To diminish employers’ unfair control over healthcare labor markets, states can incorporate specific standards into any potential state antitrust law to enforce against the harms and abuses from monopsony power.

In strengthening antitrust protections for workers, states can also clearly state that unfair and anti-competitive employment practices — such as noncompete agreements, no-poach agreements, arbitration agreements, or training retention agreements (TRAPs) — are plainly prohibited as an abuse of dominance by the employer.

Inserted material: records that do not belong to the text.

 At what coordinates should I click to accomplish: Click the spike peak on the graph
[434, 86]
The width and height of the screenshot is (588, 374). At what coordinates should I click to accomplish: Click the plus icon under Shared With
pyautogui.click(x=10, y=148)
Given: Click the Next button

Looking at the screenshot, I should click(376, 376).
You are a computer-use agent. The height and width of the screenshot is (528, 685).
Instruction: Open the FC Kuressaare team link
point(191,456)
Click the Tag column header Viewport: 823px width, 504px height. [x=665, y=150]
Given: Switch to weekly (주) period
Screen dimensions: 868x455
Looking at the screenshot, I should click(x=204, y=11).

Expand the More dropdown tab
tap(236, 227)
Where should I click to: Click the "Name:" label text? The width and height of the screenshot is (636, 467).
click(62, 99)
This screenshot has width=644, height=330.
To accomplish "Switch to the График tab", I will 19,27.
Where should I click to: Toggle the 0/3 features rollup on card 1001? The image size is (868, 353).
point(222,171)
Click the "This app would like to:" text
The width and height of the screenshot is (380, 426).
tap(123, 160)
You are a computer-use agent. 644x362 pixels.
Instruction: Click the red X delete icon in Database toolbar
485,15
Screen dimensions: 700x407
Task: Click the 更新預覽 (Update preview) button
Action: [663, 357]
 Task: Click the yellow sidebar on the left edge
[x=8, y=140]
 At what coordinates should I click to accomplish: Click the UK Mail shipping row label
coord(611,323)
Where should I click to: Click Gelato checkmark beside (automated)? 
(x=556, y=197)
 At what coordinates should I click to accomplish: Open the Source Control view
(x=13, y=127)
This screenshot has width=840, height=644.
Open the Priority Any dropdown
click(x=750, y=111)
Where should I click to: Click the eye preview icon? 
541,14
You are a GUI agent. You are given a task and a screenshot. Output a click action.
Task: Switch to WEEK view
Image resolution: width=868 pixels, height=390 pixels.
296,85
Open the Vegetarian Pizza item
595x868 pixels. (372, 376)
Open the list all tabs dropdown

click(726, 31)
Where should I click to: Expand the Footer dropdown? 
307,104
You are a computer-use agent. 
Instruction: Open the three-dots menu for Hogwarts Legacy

Strengthen Healthcare Workers' Right to Organize

The Problem

Transforming hospital jobs and making them sustainable for workers and the economy will require workers to have a voice and increased bargaining power. Workers are entitled to form unions and collectively bargain for better wages and conditions without fear of discrimination from their employers. Nevertheless, healthcare workers often find that hospitals and other healthcare employers, even nonprofit ones, repeatedly violate their right to unionize. While they have sought relief before the National Labor Relations Board, they have not always been successful.

Legislators and the public have the right to expect cooperation from nonprofit or other publicly supported hospital systems when workers choose to organize. State legislators must step up to support and elevate workers’ efforts to improve their labor conditions.

The Solution

To strengthen workers’ rights to organize, states can pass and enforce labor peace laws. If the state or local government is funding a local project or facility, the state can require the operator of the project or facility to enter into labor peace agreements and abide by certain labor obligations. These can include:

  • Requiring an employer to recognize a union based on signed cards, rather than by the results of a full union election;
  • Requiring the employer to remain neutral and not express negative opinions or preferences about union organizing; and
  • Requiring the employer to allow workplace access to union organizers.

With many nonprofit and publicly supported hospitals, the state can intervene in this way to ensure that healthcare workers are able to organize their workplaces and seek fair compensation for their work.

Ban Noncompete Agreements

The Problem

Noncompete agreements — which restrict workers’ ability to be employed by a competitor of their current employer if they leave their job, often within a certain geographic distance — are a key way that healthcare employers prevent workers from changing jobs or using the threat of working for a competitor as a way to leverage higher pay, better benefits, or better working conditions. Particularly in the case of dominant hospital systems or corporate healthcare providers, workers bound by noncompetes find it impossible to switch jobs and yet remain in their field.

While noncompetes are harmful generally, the problem is most acute in healthcare, where large numbers of doctors and nurses are subject to noncompete agreements that trap them in their jobs.

The Solution

State legislators should ban the enforcement of noncompete agreements. Any such prohibition should include any “effective” noncompete agreement by another name. Such agreements that should also be prohibited include:

  • Training repayment agreement provisions (TRAPs), which require that employees pay their employers back for the cost of their training. Such agreements prevent employees from being able to leave for better opportunities in their field, or outside of it.
  • Notice period provisions, which require employees to give excessive notice before leaving for another job opportunity, limiting their effective ability to switch jobs.

Any law should also require that employers notify their current and past employees that any noncompete they had previously signed is no longer enforceable.

Model Legislation

California’s proposed AB 747 would ban noncompete agreements and other effective noncompete agreements.[1]